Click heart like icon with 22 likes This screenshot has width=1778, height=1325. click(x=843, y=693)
---
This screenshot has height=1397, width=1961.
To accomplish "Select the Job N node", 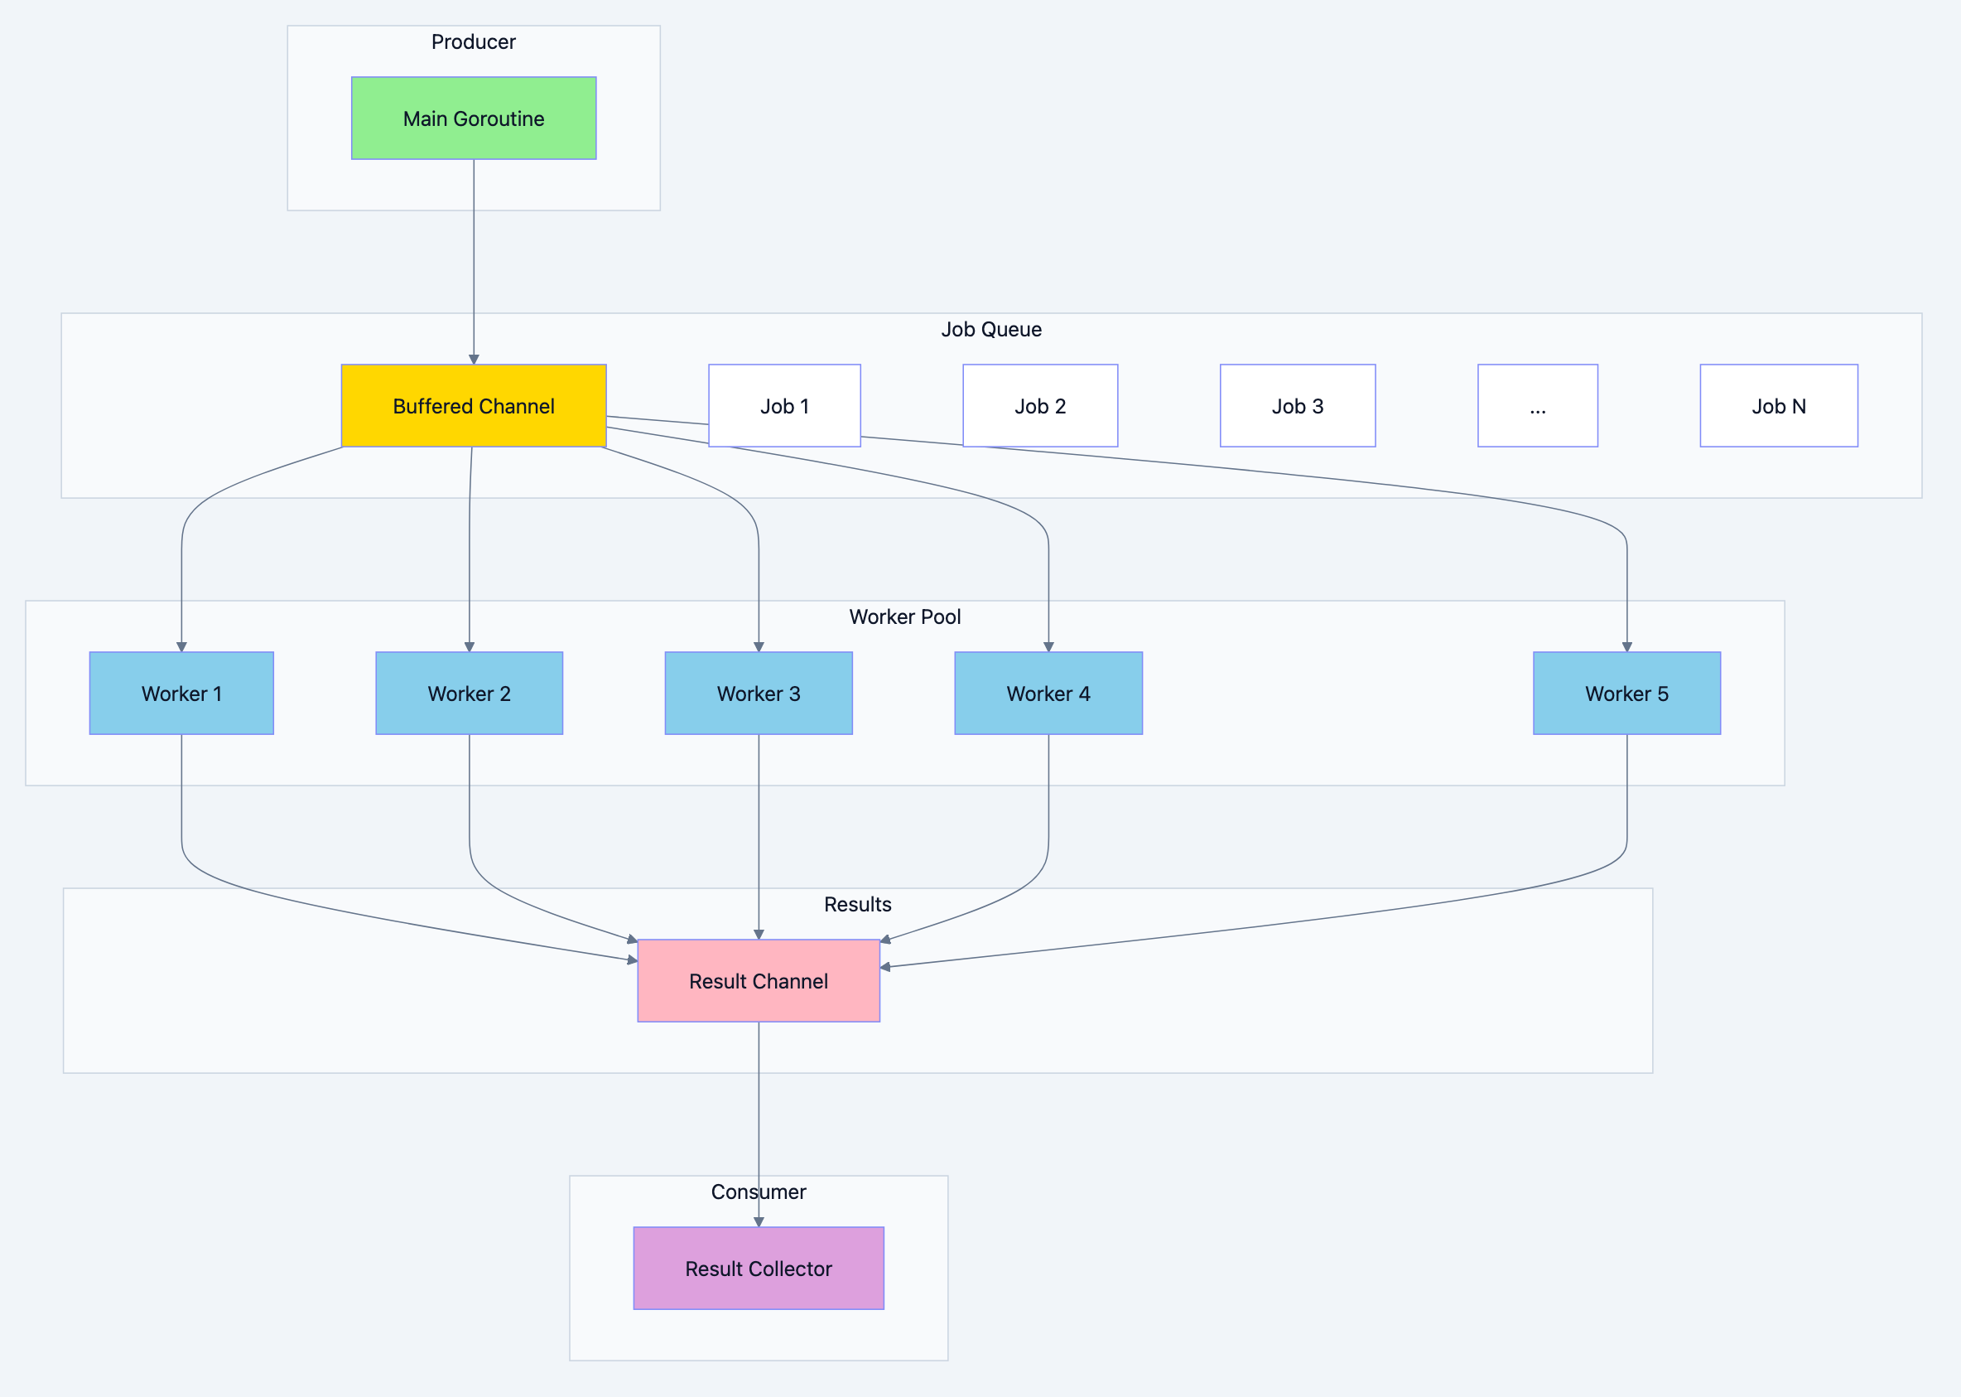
* * *
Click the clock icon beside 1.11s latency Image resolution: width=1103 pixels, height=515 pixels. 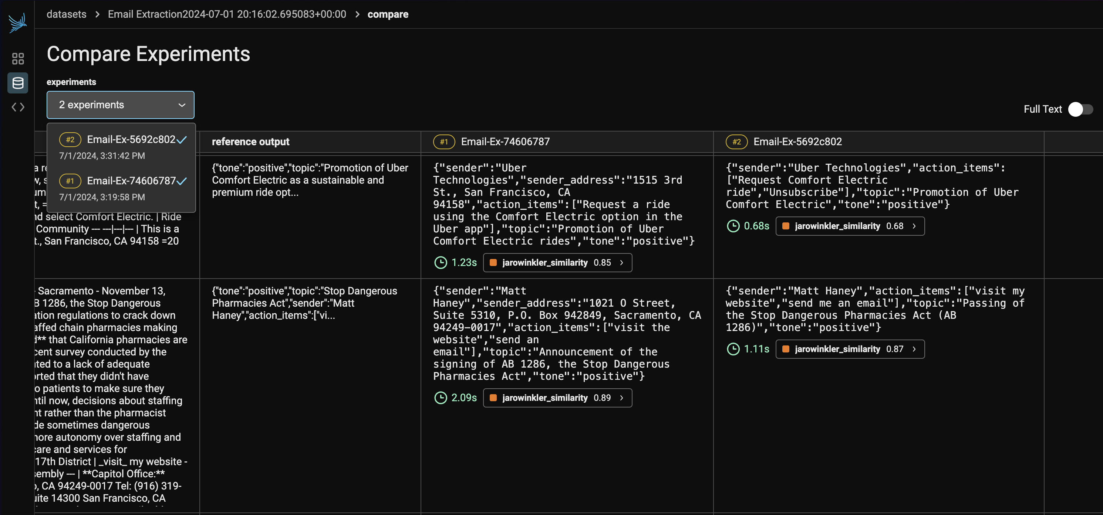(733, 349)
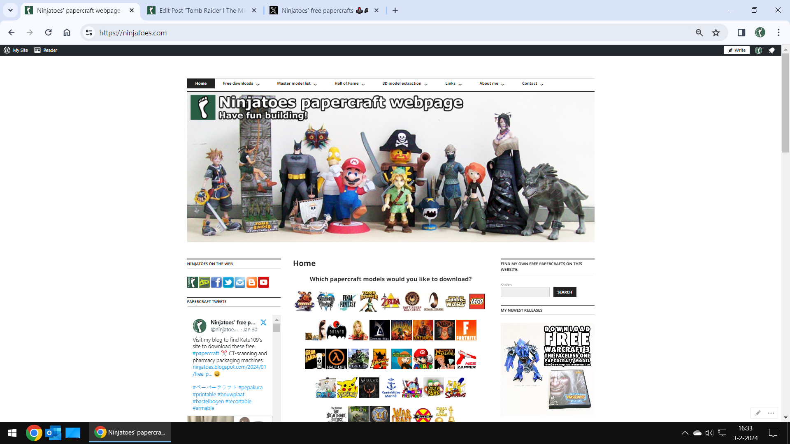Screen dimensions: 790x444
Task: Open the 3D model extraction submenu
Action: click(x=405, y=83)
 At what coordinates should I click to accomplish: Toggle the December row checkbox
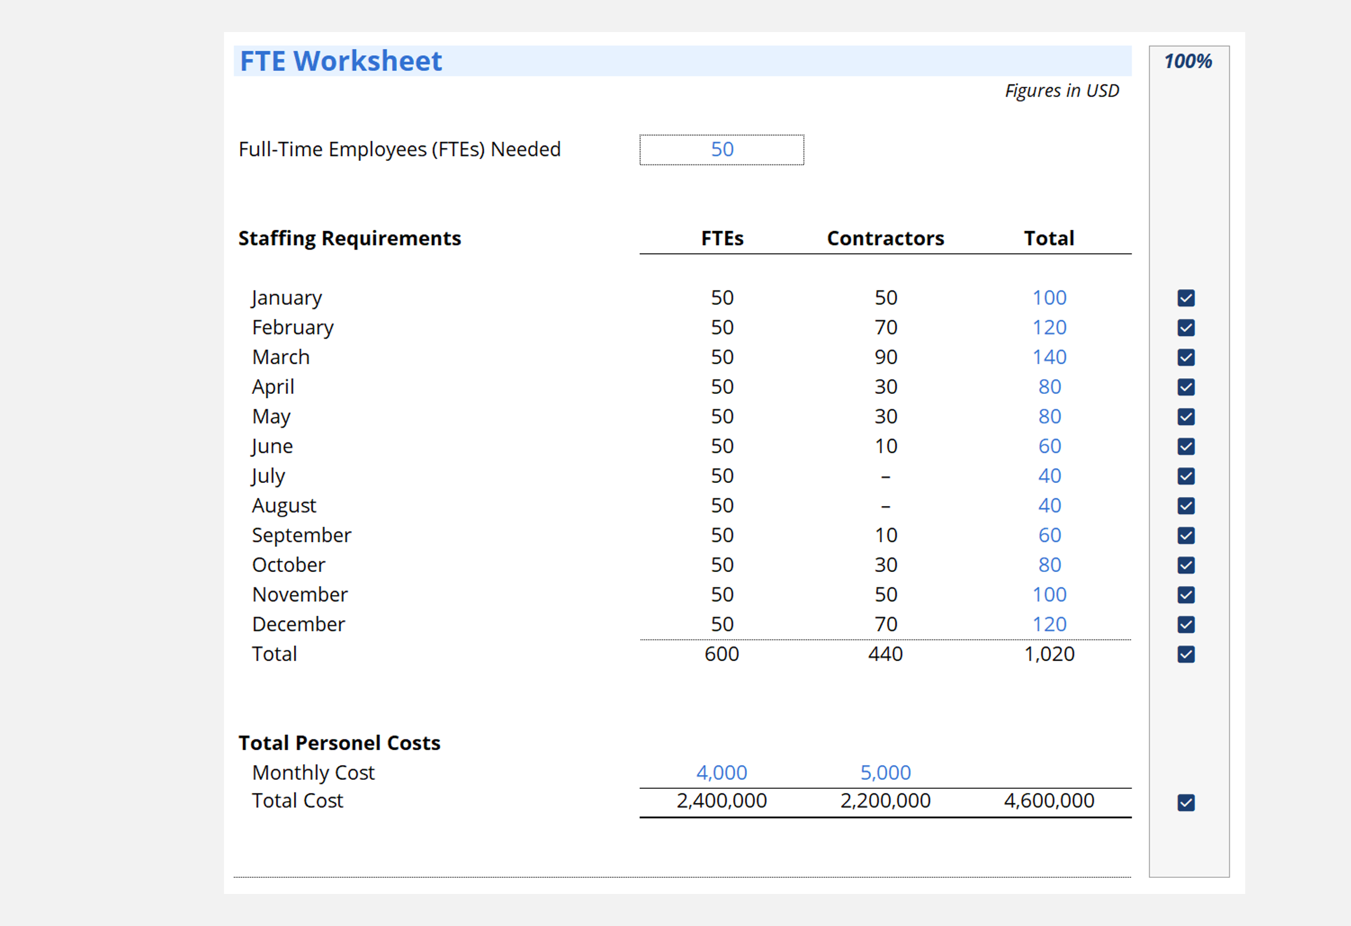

Required action :: Wherever the string "screenshot" appears in a line of the records, copy that line.

Exercise answer ::
Click heart like icon with 22 likes This screenshot has width=1778, height=1325. click(x=843, y=693)
This screenshot has height=1397, width=1961.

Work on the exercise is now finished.